Friday, February 22, 2013

Healthy Beauty, for little girls

Welcome to today's guest blogger, Gina Gallutia!
She is contributing today as part of the series on Growing up with my 'tween.

Today's topic: Modesty

Modesty is relative.
Now before you stop reading because you think I’m a crazy, liberal hippy, give me a sentence or two more.

In Jane Austen’s day, low, low, low cut dresses were the norm, totally modest. Today, not so much. There was a time when guys would get excited to see the flash of an ankle from underneath layers of petticoat and skirt. Today, not so much. And well, there’s those ladies in Africa who, well, it’s hot there. So yes, modesty is culturally relative. What’s not is an immodest or modest mindset.

There were probably girls who took the ankle-flashing too far. And there were Elizabeth Bennetts who had no intention other than looking nice when they wore dresses that seem to us as though a “wardrobe malfunction” could happen at any moment. Which brings us to the question of the day:

What is your intention when you get dressed? What’s your mindset?

We are the primary models of healthy or unhealthy modesty to our children. Remember back to your childhood and the influence of how your mother looked or how she spoke to you about modesty had on your clothing choices. Many of us dress in response to a notion we picked up as children or beyond. And many of those weren’t healthy ones. Sadly, I’ve known great deal of women who dress “modestly” (aka dowdily) because of a moment or more of molestation in their past, and women who flaunt every inch of their bodies for the same reason. So before we can impart a healthy idea of dress to our young ones, we need to examine our reasons and possibly come to healthier conclusions.

 And as we contemplate deeply the idea of dress, one thought should remain at the forefront:
God made our bodies and He made us in His image.

Beauty and Beauty

 He is Beauty, which means that we are beautiful and should reflect that to the world.

We should reflect Him. Especially as women, we are called to bring beauty, to bring life, to our particular area of influence through our thoughts, expressions, actions, and adornments.

Once we have this clear, then we can prayerfully pass on a healthy concept of modesty to our dearest of dear daughters. But as you do, remember, that God made her her and you you. So she may not dress in kindred ways, but as long as she is glorifying Him and dressing for the right reasons, then you are blessed indeed.

Comments from Emily:
Gina, girl, you make me think, and I'm not sure I like it! 
What's my intention when I get dressed? What's my mindset?  It is usually something like this:

What is nearby that I can throw on so I can get to the coffee pot faster?
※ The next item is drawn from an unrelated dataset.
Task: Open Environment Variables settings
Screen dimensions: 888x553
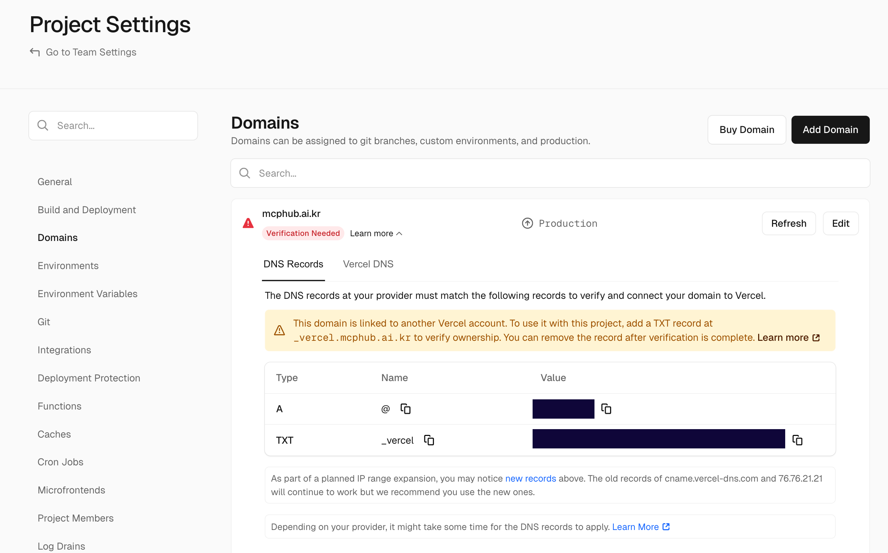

Beauty seems like an indulgence that busy mothers just can't afford!  But wait, let me be a little more honest and say it this way: beauty is simply not something I care to think about these days, and I have a wonderful house full of good excuses to make that seem ok.

And I think this mindset of mine has consequences.
This topic is worth exploring more fully.

Expect some follow up Q and A between Gina and Queen Frumpy (me.) 

What questions or comments do you have  on the topic of modesty and beauty?


  1. This is a good question. And our daughters are trained by what we do. Definitely something to keep in mind and be intentional about. Thanks! <3

  2. Yes, an important topic here and an issue I'm already facing with my 4 year old daughter who I've discovered is VERY impressionable. She is already comparing what she wears with other little girls in her preschool class and very picky about what she puts on. External beauty is extremely important to her at such a young age.

    I want her to feel beautiful (I know as ladies we all want to feel beautiful) or really just not care what others think about her external appearance because I know too well the damage that concern did to me growing up. I want her to be more concerned about her internal beauty but where is the balance? How do we teach this? And yes, question of questions what am I already teaching her about all this!!?

    Thanks for raising this issue. I look forward to more discussion.

    1. Oh and NOT just her, all my daughters, two more coming up right behind her. Also our sons. What can I teach them about the beauty of a woman?

    2. Aubri, I have more questions than answers at this point! :)

      God help us!

  3. This comment has been removed by a blog administrator.